O Mercado Imobiliário brasileiro enfrenta o desafio de estruturar uma cultura de cooperação profissional para evitar a captura por grandes plataformas digitais. Analisando modelos internacionais como o MLS americano e a experiência australiana, especialistas apontam que a ausência de organização entre corretores pode levar a custos elevados e perda de autonomia para o setor. A discussão sobre a adoção de sistemas colaborativos surge como uma alternativa estratégica para que o mercado nacional se antecipe a movimentos de consolidação vertical observados em outros países.

O Multiple Listing Service (MLS) dos Estados Unidos consolidou-se como uma iniciativa privada baseada no acordo entre corretores para o compartilhamento de estoque e divisão de comissões. Diferente de uma imposição regulatória, o modelo prosperou por fomentar negócios e organizar o mercado para o consumidor final. Contudo, o sistema não é isento de críticas, especialmente no que tange à dificuldade de substituição de profissionais com desempenho abaixo do esperado, o que muitas vezes protege o corretor em detrimento do cliente.

O risco da ausência de cooperação: o exemplo australiano

A experiência da Austrália serve como um alerta importante para o setor imobiliário global. Ao optar por não desenvolver um sistema cooperativo entre profissionais, o mercado australiano permitiu que portais de internet ocupassem o vácuo de organização. O resultado foi a dominação do setor por grandes grupos, como o REA Group, que detém uma posição próxima ao monopólio. Esse cenário gerou um aumento expressivo nos custos de anúncios premium, pressionando a margem de lucro dos corretores e dificultando a operação de profissionais independentes.

A analogia com o setor de entretenimento é pertinente: a transição para o ambiente digital, que prometia mais liberdade e menores custos, resultou em uma concentração que, na prática, elevou os gastos totais dos consumidores. No mercado imobiliário, a falta de uma estrutura de cooperação organizada não promoveu um ambiente mais livre, mas sim um mercado capturado por plataformas que controlam as regras do jogo.

Consolidação vertical e o futuro do corretor

Nos Estados Unidos, a dinâmica está mudando com a ascensão de grandes corretoras que buscam integrar toda a cadeia de valor. Empresas como a Compass e a Zillow exemplificam a tendência de consolidação vertical, onde a linha entre quem anuncia e quem intermedia a venda torna-se cada vez mais tênue. Para o empreendedor imobiliário brasileiro, a questão central é se o setor deve aguardar a chegada desses modelos ou se antecipar na criação de uma estrutura própria.

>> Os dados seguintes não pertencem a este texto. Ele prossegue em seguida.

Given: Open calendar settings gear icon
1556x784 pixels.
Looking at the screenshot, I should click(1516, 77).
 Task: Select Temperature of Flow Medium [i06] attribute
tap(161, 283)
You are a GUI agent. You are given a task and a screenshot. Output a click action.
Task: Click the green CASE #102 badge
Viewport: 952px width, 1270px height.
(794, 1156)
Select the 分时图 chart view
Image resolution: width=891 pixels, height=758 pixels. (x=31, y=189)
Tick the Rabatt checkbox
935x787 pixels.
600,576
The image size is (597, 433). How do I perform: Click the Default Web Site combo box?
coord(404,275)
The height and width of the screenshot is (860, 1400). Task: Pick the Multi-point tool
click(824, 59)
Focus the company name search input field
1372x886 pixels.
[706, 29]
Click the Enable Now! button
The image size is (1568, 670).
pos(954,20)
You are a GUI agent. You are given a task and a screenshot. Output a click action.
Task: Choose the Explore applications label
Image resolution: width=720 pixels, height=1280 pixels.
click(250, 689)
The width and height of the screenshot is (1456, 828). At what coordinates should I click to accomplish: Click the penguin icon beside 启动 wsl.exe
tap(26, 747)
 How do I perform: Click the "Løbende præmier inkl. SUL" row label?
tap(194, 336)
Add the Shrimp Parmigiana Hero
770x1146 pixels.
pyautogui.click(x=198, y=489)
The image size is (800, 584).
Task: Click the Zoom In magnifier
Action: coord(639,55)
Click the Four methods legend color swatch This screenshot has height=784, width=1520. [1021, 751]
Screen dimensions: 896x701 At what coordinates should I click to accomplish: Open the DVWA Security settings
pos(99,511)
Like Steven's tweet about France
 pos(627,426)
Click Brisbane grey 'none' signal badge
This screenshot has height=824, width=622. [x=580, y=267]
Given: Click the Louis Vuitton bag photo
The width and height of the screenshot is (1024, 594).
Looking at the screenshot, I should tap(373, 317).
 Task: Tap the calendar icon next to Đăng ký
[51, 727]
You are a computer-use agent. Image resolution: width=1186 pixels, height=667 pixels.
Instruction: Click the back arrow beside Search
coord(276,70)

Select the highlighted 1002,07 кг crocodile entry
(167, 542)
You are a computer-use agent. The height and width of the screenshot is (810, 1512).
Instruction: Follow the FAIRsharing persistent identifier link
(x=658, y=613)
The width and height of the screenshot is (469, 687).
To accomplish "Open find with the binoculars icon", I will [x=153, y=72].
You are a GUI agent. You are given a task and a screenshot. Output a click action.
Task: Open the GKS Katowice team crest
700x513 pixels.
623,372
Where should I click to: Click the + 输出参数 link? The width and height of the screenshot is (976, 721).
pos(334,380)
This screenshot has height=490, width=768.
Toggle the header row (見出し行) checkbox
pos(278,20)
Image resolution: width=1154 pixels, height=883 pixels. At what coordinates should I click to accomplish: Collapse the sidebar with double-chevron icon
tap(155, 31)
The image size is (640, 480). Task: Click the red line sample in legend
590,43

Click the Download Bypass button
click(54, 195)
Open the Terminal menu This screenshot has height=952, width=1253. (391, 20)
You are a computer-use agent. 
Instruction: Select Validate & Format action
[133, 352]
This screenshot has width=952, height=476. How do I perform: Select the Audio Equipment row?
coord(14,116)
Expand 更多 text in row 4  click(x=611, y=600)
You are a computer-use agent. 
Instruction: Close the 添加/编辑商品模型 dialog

O Brasil possui um cenário complexo, com uma base fundiária fragmentada e mais de 580 mil corretores ativos. A falta de uma Cultura de cooperação sólida é um entrave que depende fundamentalmente da mobilização dos profissionais. A pressão sobre o mercado imobiliário, que já lida com desafios inflacionários e de gestão, exige uma reflexão sobre a sustentabilidade do modelo atual de intermediação.

Caminhos para a modernização do setor

Não se trata de importar o modelo americano sem adaptações, mas de aprender com os erros e acertos de quem já estruturou sistemas de cooperação há mais de um século. A colaboração entre o setor imobiliário brasileiro e entidades internacionais poderia ser um passo para fortalecer a categoria antes que o mercado seja moldado por interesses externos. A organização profissional é, acima de tudo, uma ferramenta de defesa do próprio corretor e de transparência para o consumidor.